CANCÚN, 13 de marzo.- La temporada de calor de este año podría sentirse con mayor intensidad en la Península de Yucatán, donde especialistas prevén temperaturas por encima del promedio entre marzo y mayo, así como la presencia de varias ondas de calor que podrían elevar considerablemente la sensación térmica en estados como Quintana Roo, Yucatán y Campeche.
De acuerdo con los pronósticos meteorológicos, durante este periodo podrían registrarse temperaturas máximas de hasta 3 o 4 grados por encima de lo habitual en diversas zonas de la península, especialmente en áreas del interior de Yucatán y Campeche, donde el calor suele ser más extremo.
Los especialistas advierten que mayo podría convertirse en el mes más crítico, debido a la combinación de altas temperaturas, baja probabilidad de lluvias y elevados niveles de humedad, factores que en esta región suelen provocar sensaciones térmicas superiores a los 40 grados Celsius, particularmente en ciudades costeras como Cancún, Playa del Carmen y Chetumal.
Hasta cinco ondas de calor
Entre marzo y mayo se prevé la presencia de entre tres y cinco ondas de calor en la región peninsular, algunas de las cuales podrían prolongarse durante varios días consecutivos.
Estas condiciones están asociadas a la presencia de sistemas anticiclónicos sobre el Golfo de México y el sureste del país, los cuales generan cielos despejados, alta radiación solar y escasa formación de nubes, favoreciendo así el incremento de las temperaturas.
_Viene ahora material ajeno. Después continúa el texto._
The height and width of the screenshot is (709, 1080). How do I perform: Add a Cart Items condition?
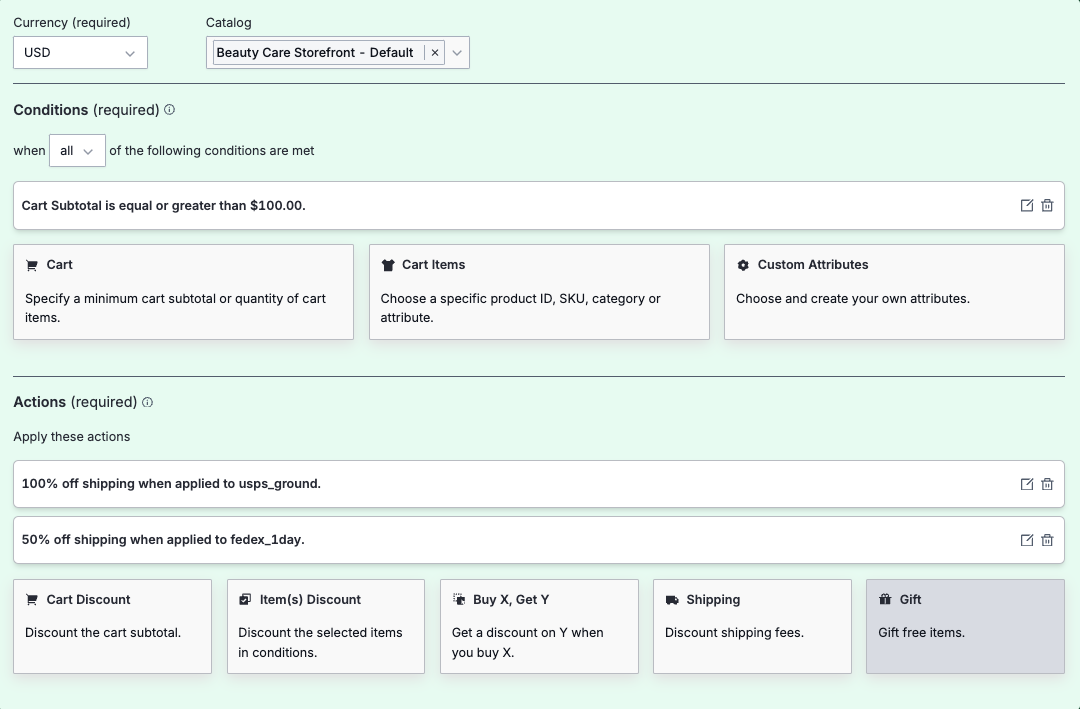pyautogui.click(x=539, y=291)
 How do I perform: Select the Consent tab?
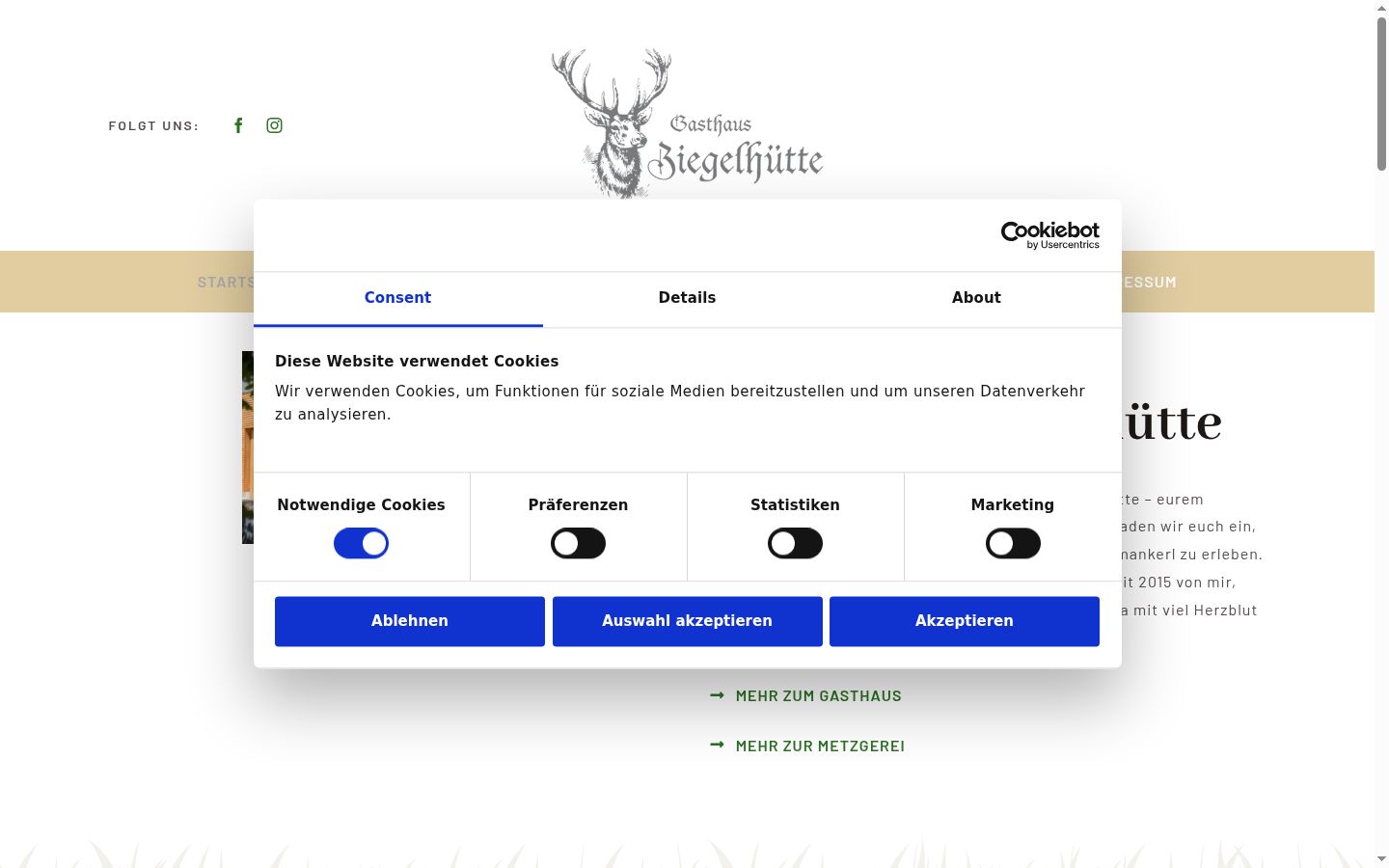(x=397, y=298)
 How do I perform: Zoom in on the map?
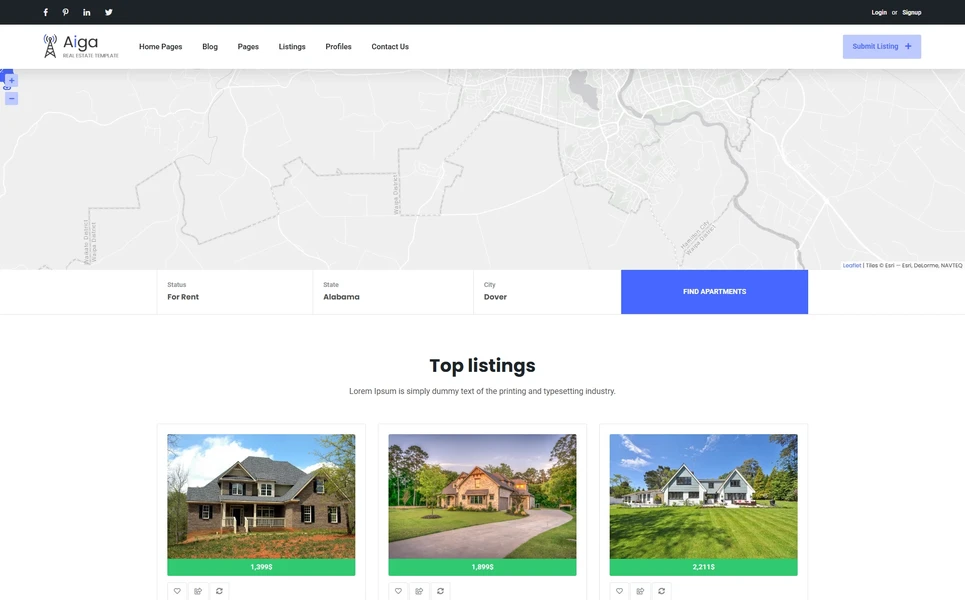tap(9, 79)
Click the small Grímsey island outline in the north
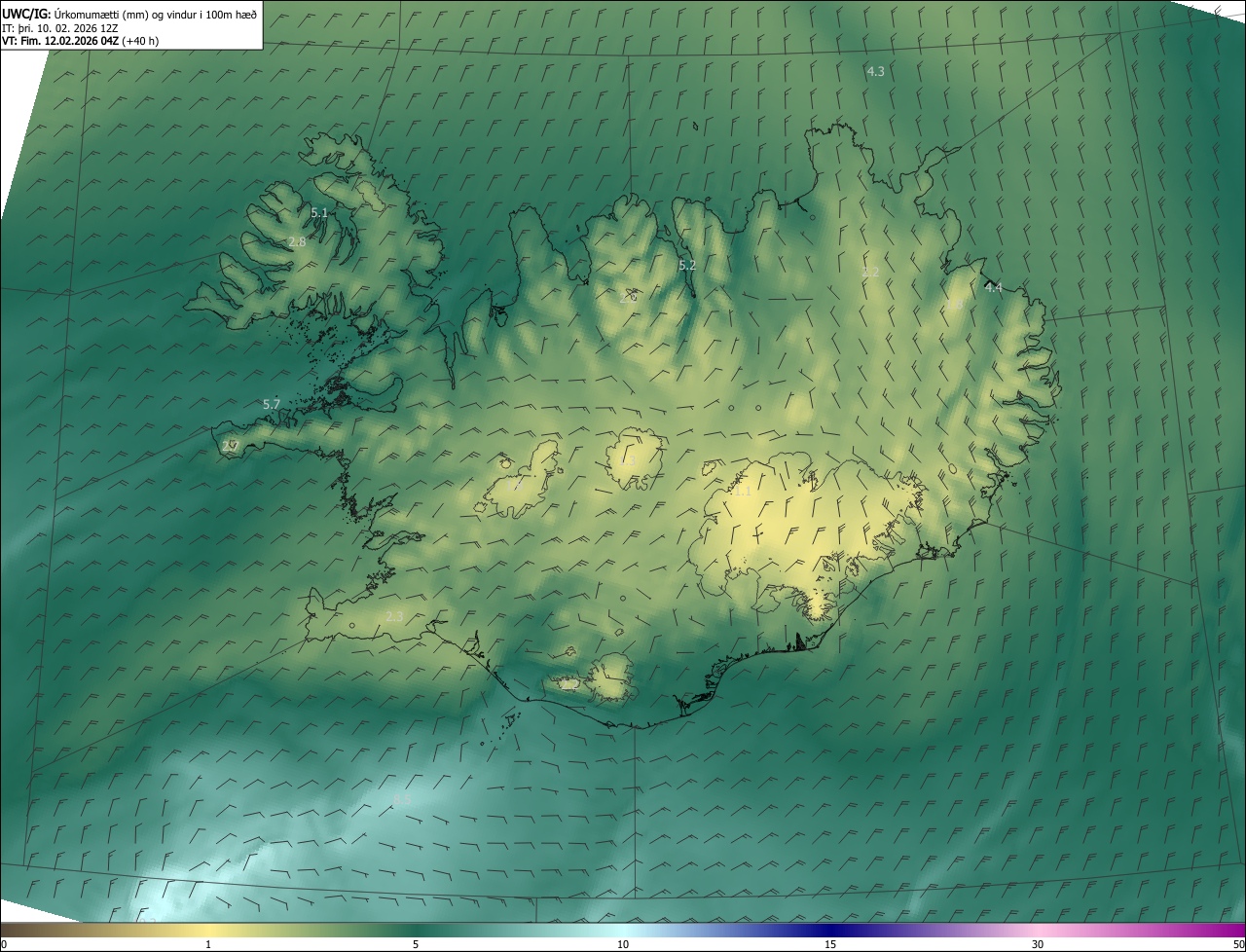1246x952 pixels. click(x=697, y=125)
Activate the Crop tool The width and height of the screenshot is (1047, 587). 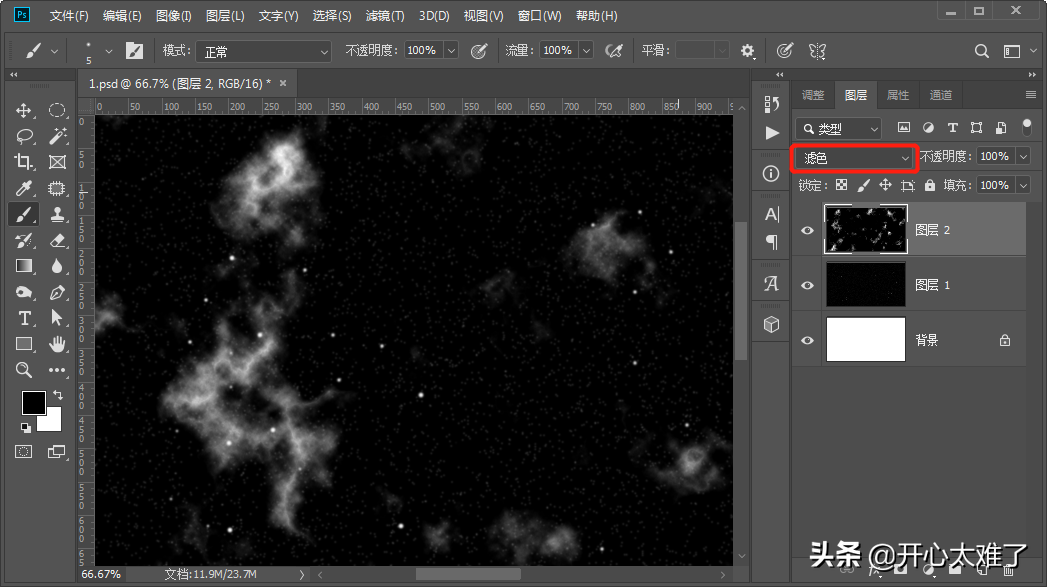pyautogui.click(x=24, y=162)
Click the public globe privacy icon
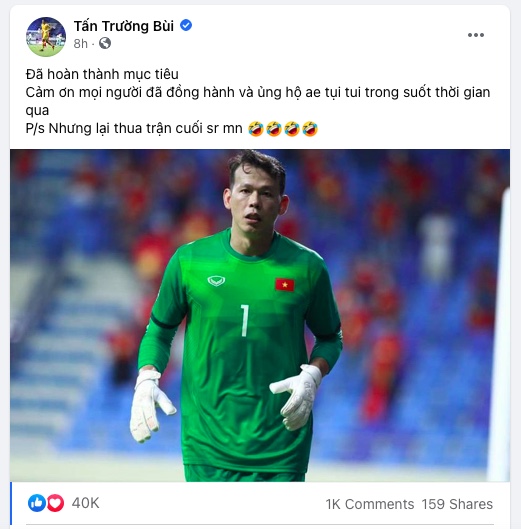521x529 pixels. (x=105, y=43)
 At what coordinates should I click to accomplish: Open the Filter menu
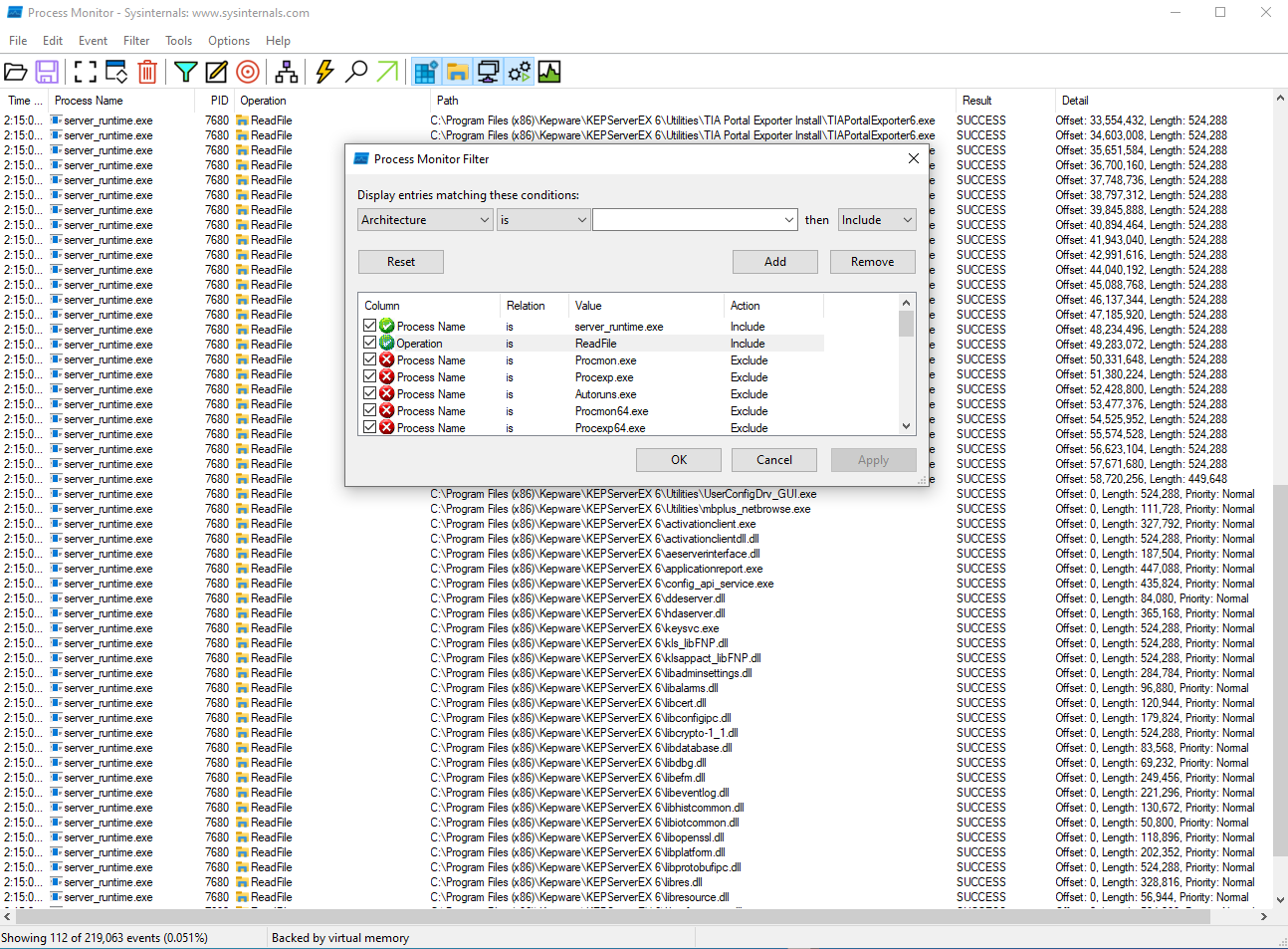[136, 41]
Además, especialistas señalan que el aumento gradual de la temperatura media del planeta está influyendo en la intensidad y frecuencia de estos episodios de calor, un fenómeno que en los últimos años se ha hecho cada vez más evidente en el sureste mexicano.
Riesgos para la población
En la Península de Yucatán, los efectos del calor extremo suelen reflejarse en golpes de calor, deshidratación y mayor riesgo para adultos mayores, niños y personas con enfermedades crónicas.
Asimismo, las altas temperaturas combinadas con periodos prolongados sin lluvias pueden incrementar el riesgo de incendios forestales y afectar actividades agrícolas en diversas zonas rurales de la región.
Ante este panorama, autoridades de protección civil recomiendan a la población mantenerse bien hidratada, evitar la exposición prolongada al sol durante las horas de mayor radiación —entre las 11 de la mañana y las 4 de la tarde— y seguir los avisos meteorológicos durante la temporada de calor.